The Manta is a Ocean Kayak but they don't make it anymore.


----------



## Rockstar (Jun 23, 2004)

http://www.tkaa.org/forum/index.php?showtopic=30&hl=hawaii

theres the link on the story to hawaii... believe it or not, still worth the read.


----------



## erfisher (Feb 9, 2004)

Anything can be done with enough time and money involved. A woman rowed a boat from Florida to Africa. A parapalegic guy sailed around the world non stop and never started his engine once. What makes Kevin's trip cool is that he is just a regular guy.

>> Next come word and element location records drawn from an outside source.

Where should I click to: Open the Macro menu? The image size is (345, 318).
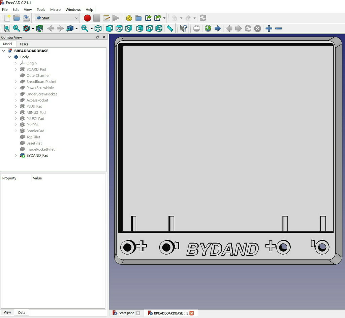point(55,9)
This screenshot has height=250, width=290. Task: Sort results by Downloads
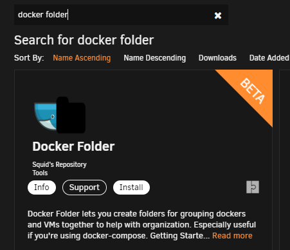coord(217,58)
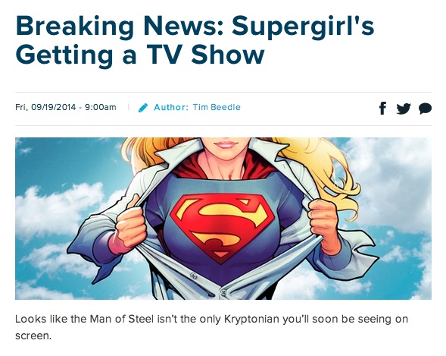Viewport: 446px width, 356px height.
Task: Open the Supergirl hero image
Action: tap(223, 219)
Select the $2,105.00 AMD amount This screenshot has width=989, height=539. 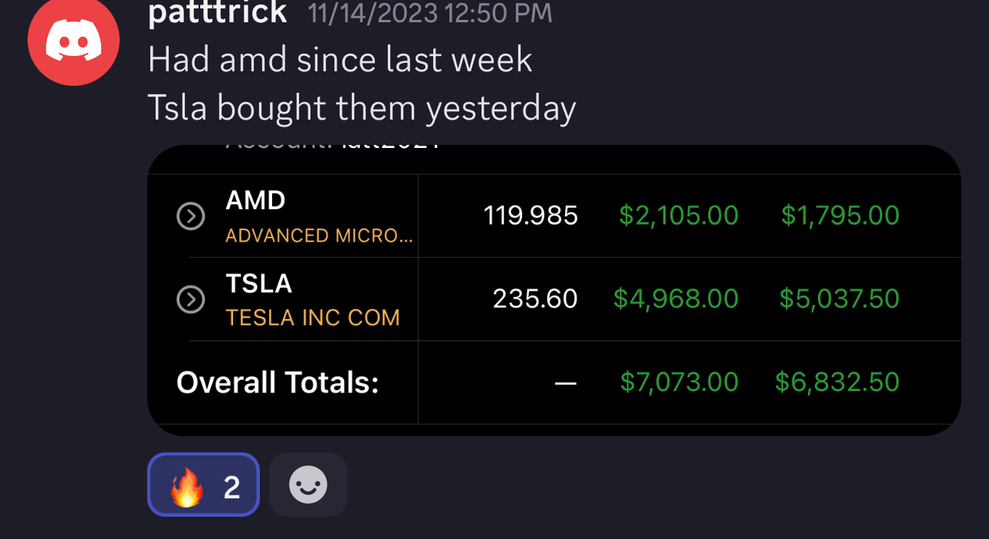point(679,216)
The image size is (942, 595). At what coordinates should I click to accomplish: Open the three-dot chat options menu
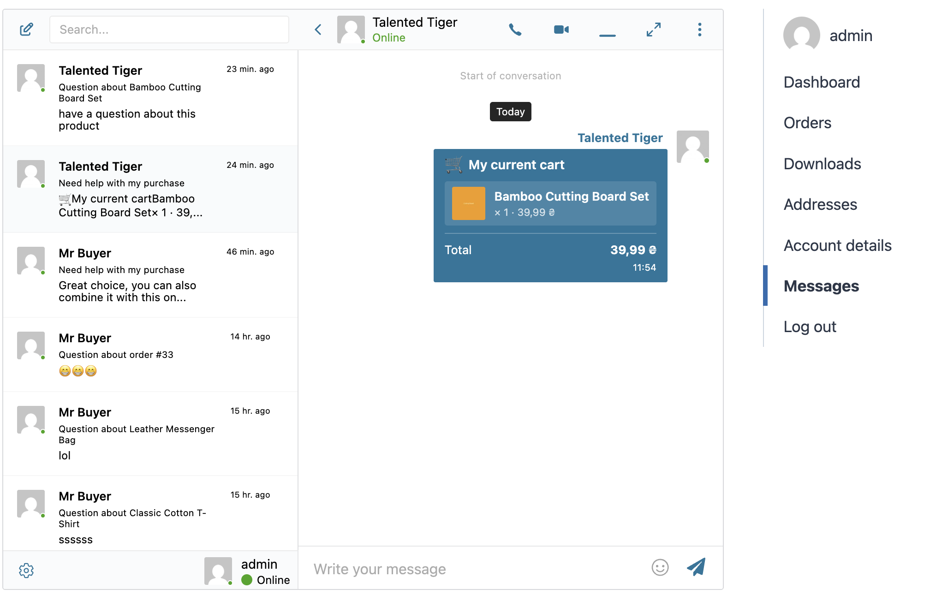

Not a prince or son of an oil tycoon, just a guy from OV who likes to paddle ALOT and see new places. 

Tom


----------



## permit (May 10, 2003)

*get it, then a tarpon next year*

the ocean is not half the boat as a tarpon 160, if you buy it now you will be in a 160 next year, better glide and so much more fishability


----------



## glen721 (Jul 25, 2004)

permit said:


> the ocean is not half the boat as a tarpon 160, if you buy it now you will be in a 160 next year, better glide and so much more fishability



I don't know about that. My OK Prowler 13 has never done me wrong. I've been in 3 to 4 foot rollers in the bay and in white caps and haven't had any problems. If anything I'll be in a Prowler 15 next year.


----------



## YakandSurf (Dec 17, 2002)

The argument can be made between the Tarpon and the Prowler all day long with no winner. They are both great fishing yaks for the money. Neither are bottom line starters nor are they the most expensive out there.
The only way to decide which is best for you is to try both (P13, P15, T120, T140 and T160i) in different lengths.
All of these plus many others are being used in the lower Chesapeake bay everyday.


Robert


----------



## Rockstar (Jun 23, 2004)

one of the staff at blue ridge mountain sports assured me that the WS yaks were made of better plastic... now correct me if i'm wrong, but aren't they both made of the same old polypropylene plastic? the WS yaks seem like they'd be a little lighter, but i don't see how they'd be any more durable.


----------



## SeaSalt (Apr 29, 2002)

WS kayaks are thicker than OC yaks...


----------



## YakandSurf (Dec 17, 2002)

They are both made with plastic. All the companies use different formuals to make their kayaks. They are always tring new mixtures to make a strong yet lightweight kayak. Right now most of the sit on top kayaks weigh between 50 to 60lbs. The Malibu with all the hatches weighs about 70lbs.
Like I said in the pervious post, both the Tarpon and Prowler can handle the lower bay.
The weight can come it to play depending on how you plan to transport your kayak (vehicle) or if you have a bad back. Also could be a factor if you have to drag the kayak a long distance from your vehicle to the water an back (they do make carts to fit SOT kayaks or they are easy to make). 


Robert


----------